From: InfoSec News <alerts_at_private>
Date: Tue, 6 Mar 2012 00:07:13 -0600 (CST)
http://arstechnica.com/business/news/2012/03/hacker-commandeers-github-to-prove-vuln-in-ruby.ars

By Dan Goodin
Ars Technica
March 5, 2012

A Russian hacker dramatically demonstrated one of the most common 
security weaknesses in the Ruby on Rails web application language. By 
doing so, he took full control of the databases GitHub uses to 
distribute Linux and thousands of other open-source software packages.

Egor Homakov exploited what's known as a mass assignment vulnerability 
in GitHub to gain administrator access to the Ruby on Rails repository 
hosted on the popular website. The weekend hack allowed him to post an 
entry in the framework's bug tracker dated 1,001 years into the future. 
It also allowed him to gain write privileges to the code repository.

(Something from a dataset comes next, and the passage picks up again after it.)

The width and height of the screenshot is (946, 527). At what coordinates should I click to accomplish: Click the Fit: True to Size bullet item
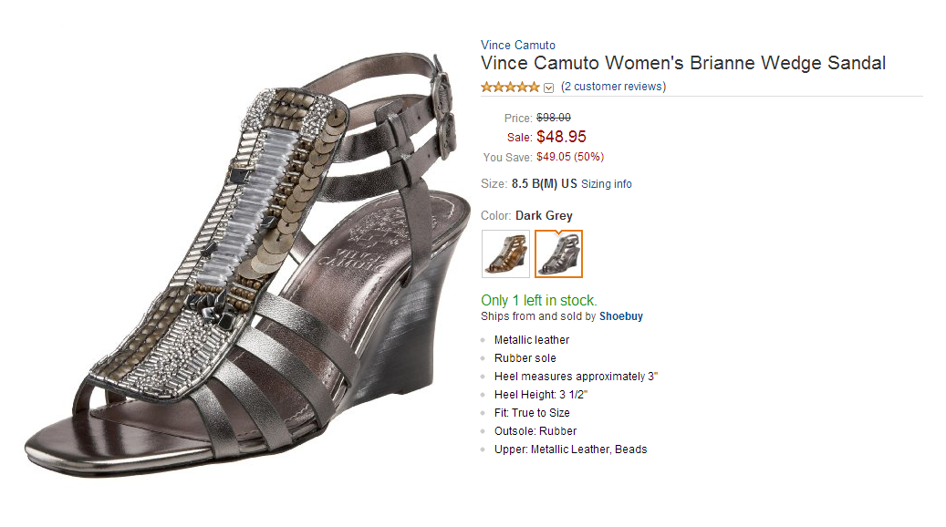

He 
carried out the attack by replacing a cryptographic key of a known 
developer with one he created. While the hack was innocuous, it sparked 
alarm among open-source advocates because it could have been used to 
plant malicious code in repositories millions of people use to download 
trusted software.

Homakov launched the attack two days after he posted a vulnerability 
report to the Rails bug list warning mass assignments in Rails made the 
websites relying on the developer language susceptible to compromise. A 
variety of developers replied with posts saying the vulnerability is 
already well known and responsibility for preventing exploits rests with 
those who use the language. Homakov responded by saying even developers 
for large sites for GitHub, Poster, Speakerdeck, and Scribd were failing 
to adequately protect against the vulnerability.

In the following hours, participants in the online discussion continued 
to debate the issue. The mass assignment vulnerability is to Rails what 
SQL injection weaknesses are to other web applications. It's a bug 
that's so common many users have grown impatient with warnings about 
them. Maintainers of Rails have largely argued individual developers 
should single out and "blacklist" attributes that are too sensitive to 
security to be externally modified. Others such as Homakov have said 
Rails maintainers should turn on whitelist technology by default. 
Currently, applications must explicitly enable such protections.

[...]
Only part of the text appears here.